So, since If You’re Reading This It’s Too Late (Feb. 13, 2015) and To Pimp a Butterfly (March 15, 2015) came out before the tracking period, much of their opening week(s) sales, plays, and online chatter didn’t seem to count.
Still, while the Billboard Music Awards, Nielsen Music, and Next Big Sound were tallying mentions of Meek Mill, they weren’t taking into account whether these mentions were actually positive or negative. If they did, they’d probably realize that all those people tweeting and Instagramming about Meek Mill were actually mocking him with Drake-approved memes following the release of Drake’s Meek Mill diss tracks “Charged Up” and “Back to Back.” The latter contained several vicious anti-Meek lines, including the now classic, “Is that a world tour or your girl’s tour?”—referencing his inferiority to girlfriend (and rumored Drake ex) Nicki Minaj.
In addition to Drake’s online slaying of Meek Mill, Meek’s social media mentions were juiced by the near-constant rumors regarding his relationship to the much-more-famous Minaj—from breakup rumors to baby rumors to engagement rumors to, ultimately, an April appearance on Ellen where Minaj coolly put her cabana boy in his place by saying, “There’s a boy that likes me. That’s all.”

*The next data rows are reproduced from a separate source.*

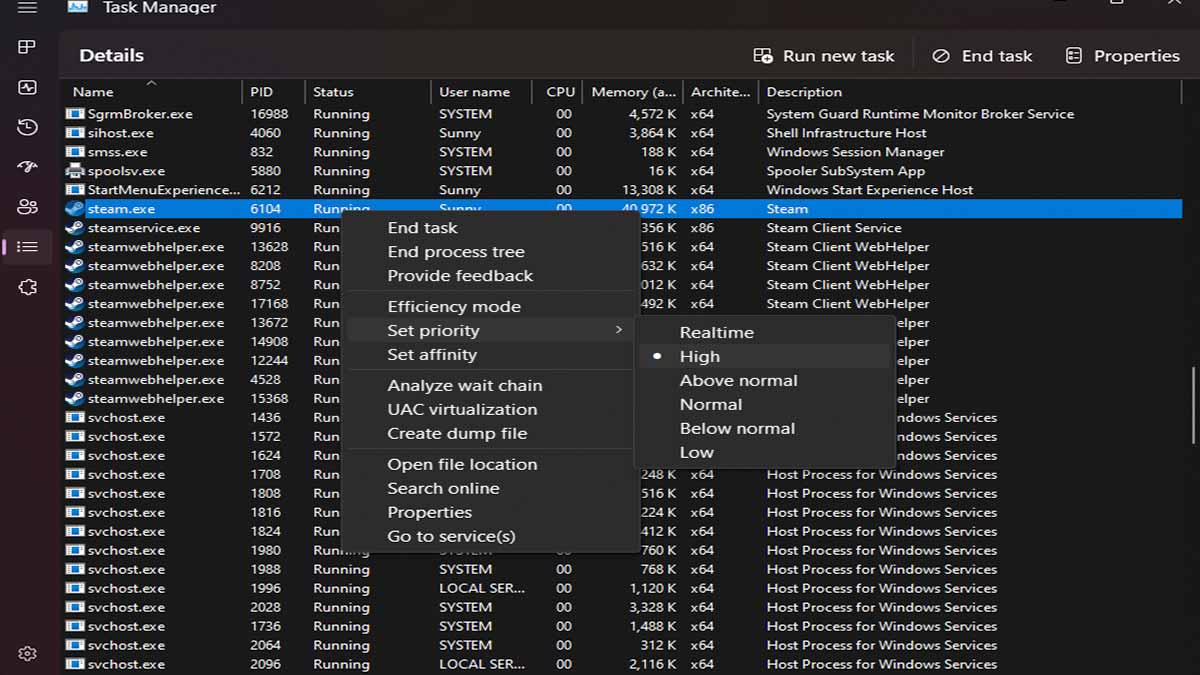Open the Performance page icon

click(x=26, y=87)
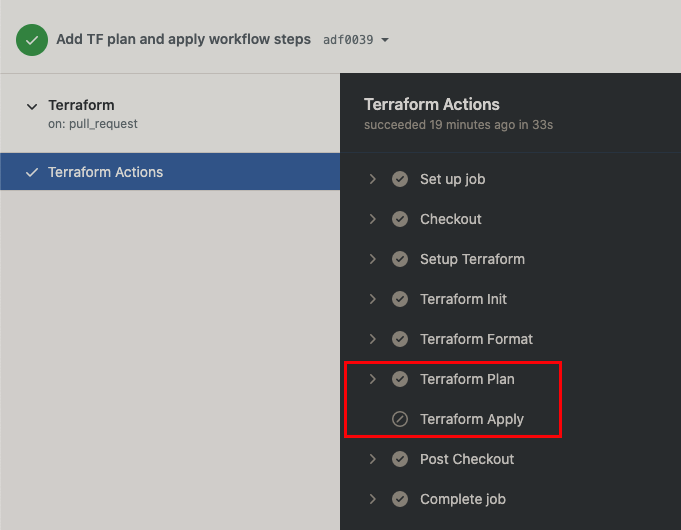Open the adf0039 commit dropdown arrow
Viewport: 681px width, 530px height.
click(385, 40)
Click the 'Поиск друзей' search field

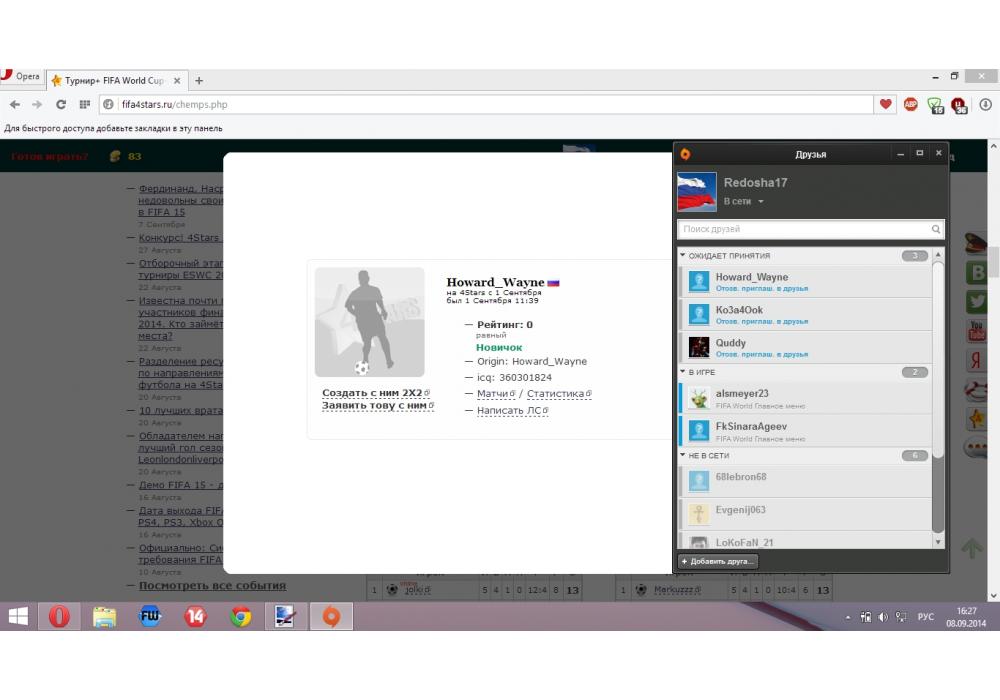point(803,229)
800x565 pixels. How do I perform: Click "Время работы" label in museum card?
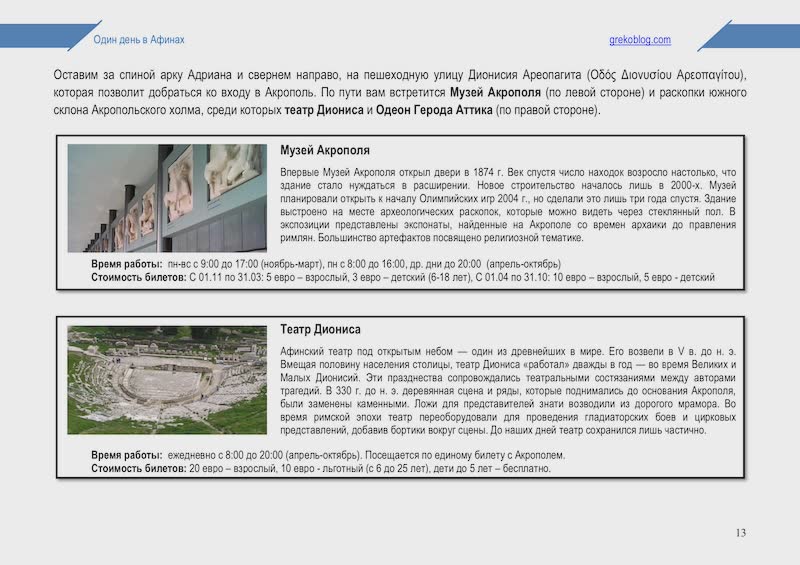point(127,263)
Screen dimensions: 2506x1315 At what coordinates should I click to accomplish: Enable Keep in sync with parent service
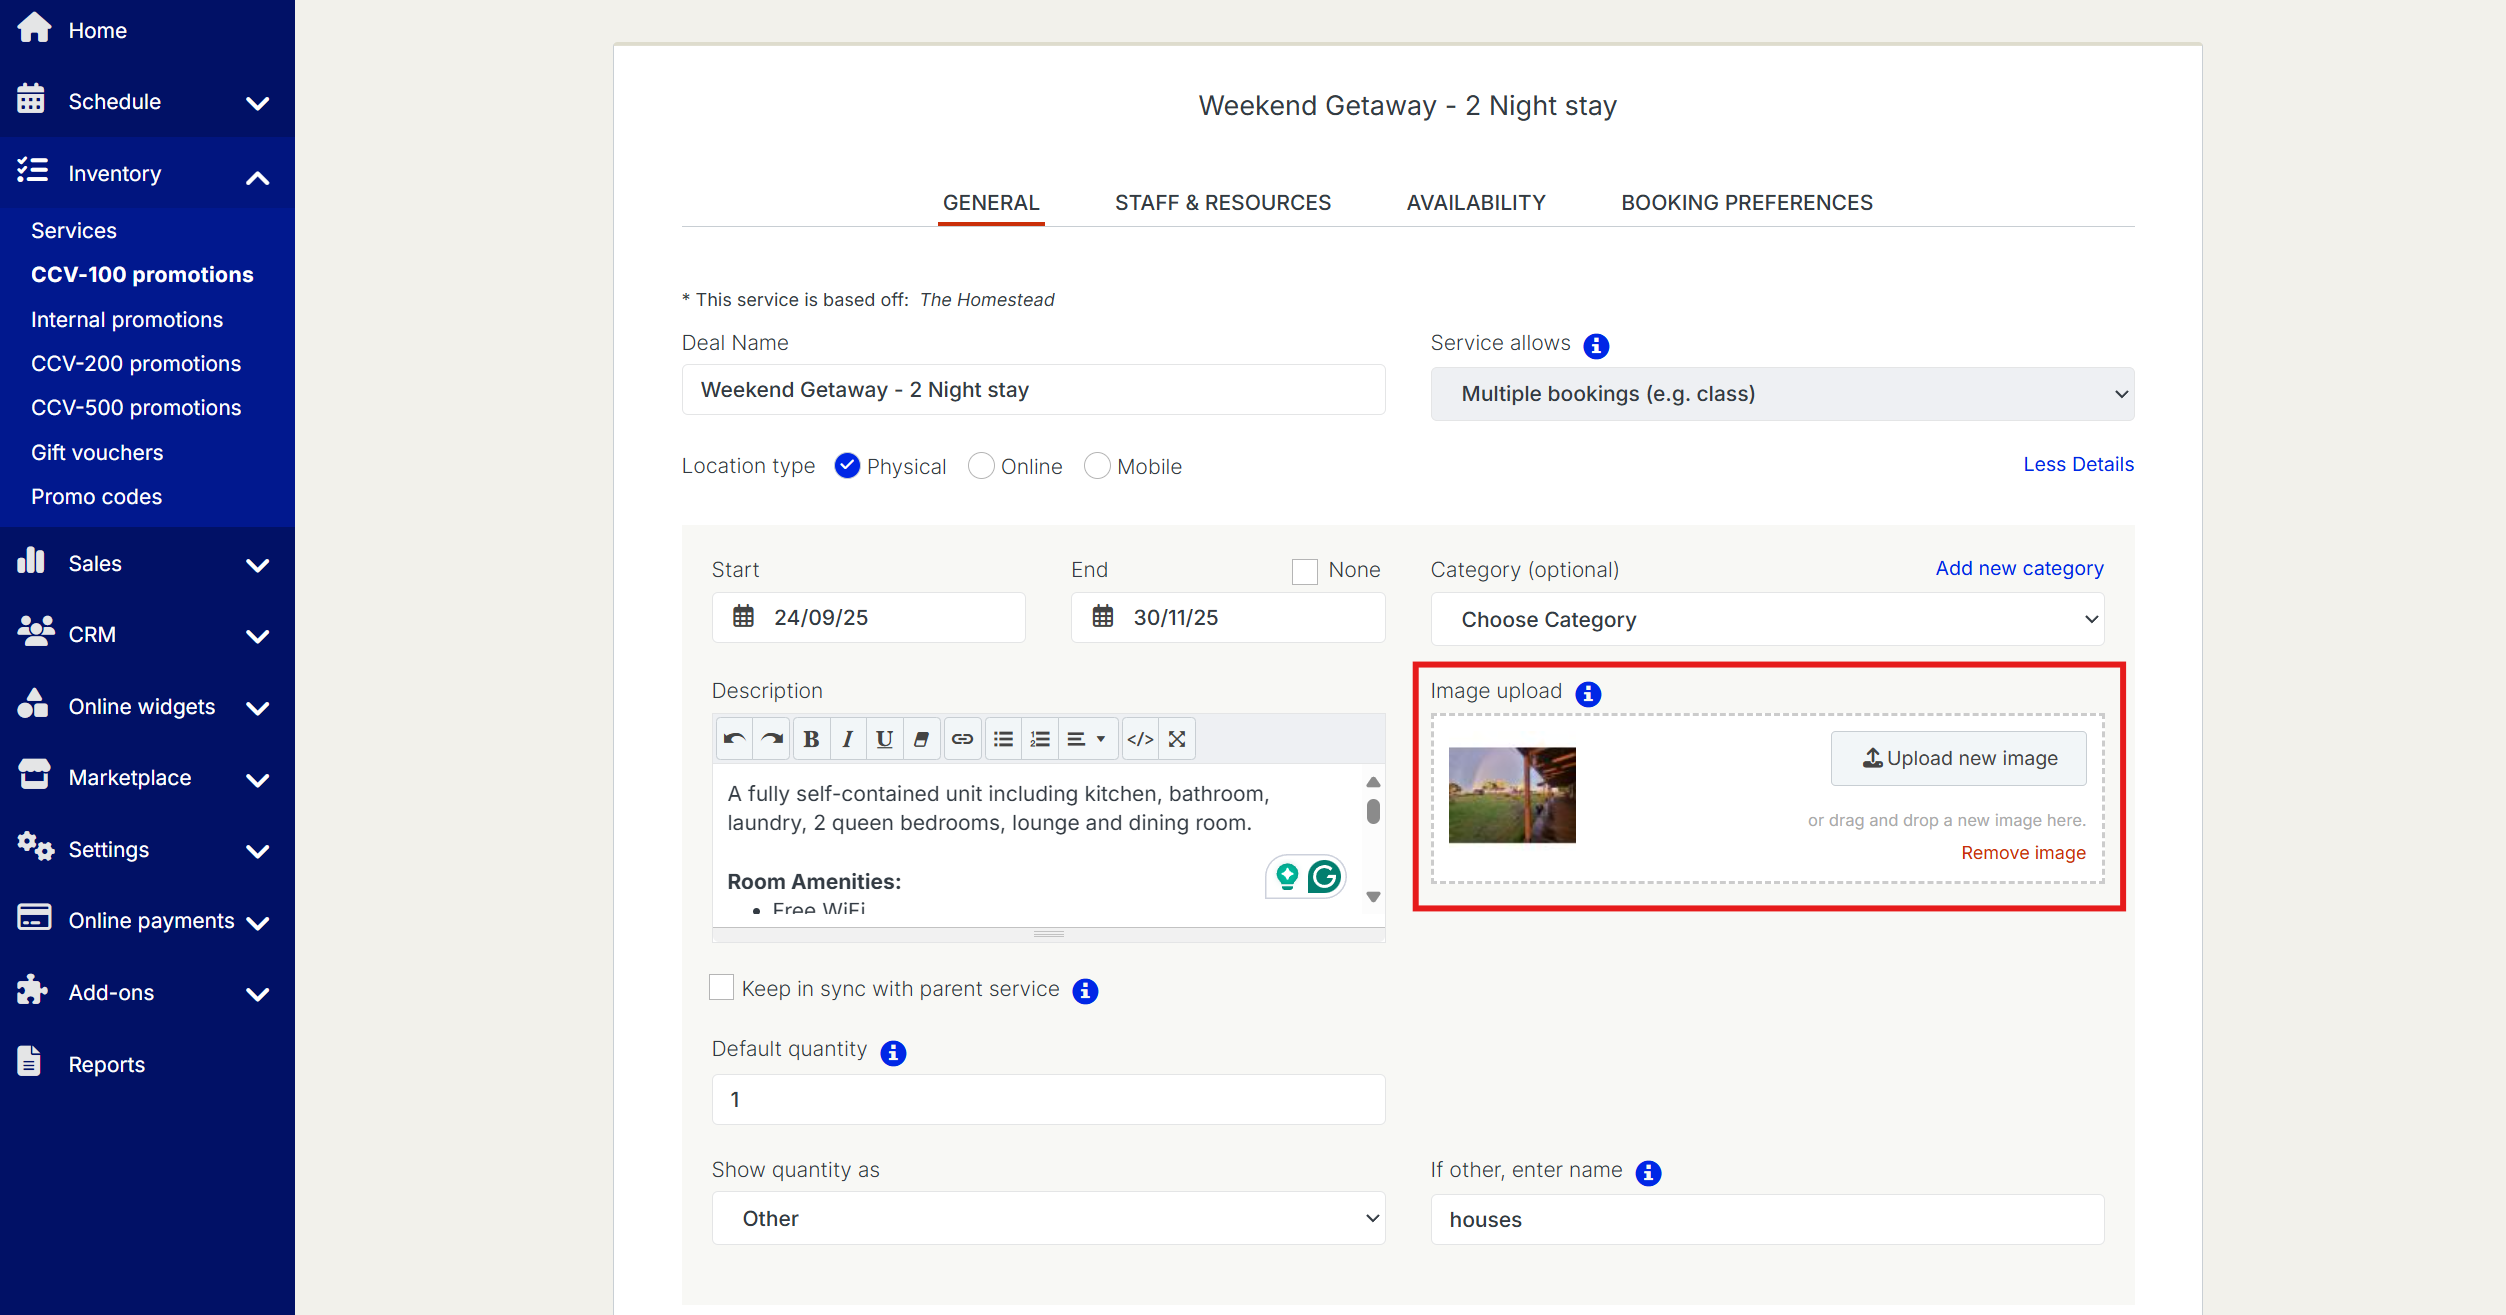click(721, 988)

Again, this isn’t as terrible as that time the Grammys awarded Best Rap Album to Macklemore over Kendrick Lamar’s good kid, m.A.A.d. city—and then the 9/11 truther took it upon himself to share his sorry, bro text to Kendrick to the entire world. For that, the Grammys should send every American a copy of To Pimp a Butterfly along with an apology note for the slight. But it does speak to how silly and flawed the Billboard Music Awards’ system is for bestowing these “awards.”
Perhaps Drake, Future, Dre, and Kendrick are on a text chain filled with Meek Mill memes joking about all this.
Or perhaps they’re too important to care.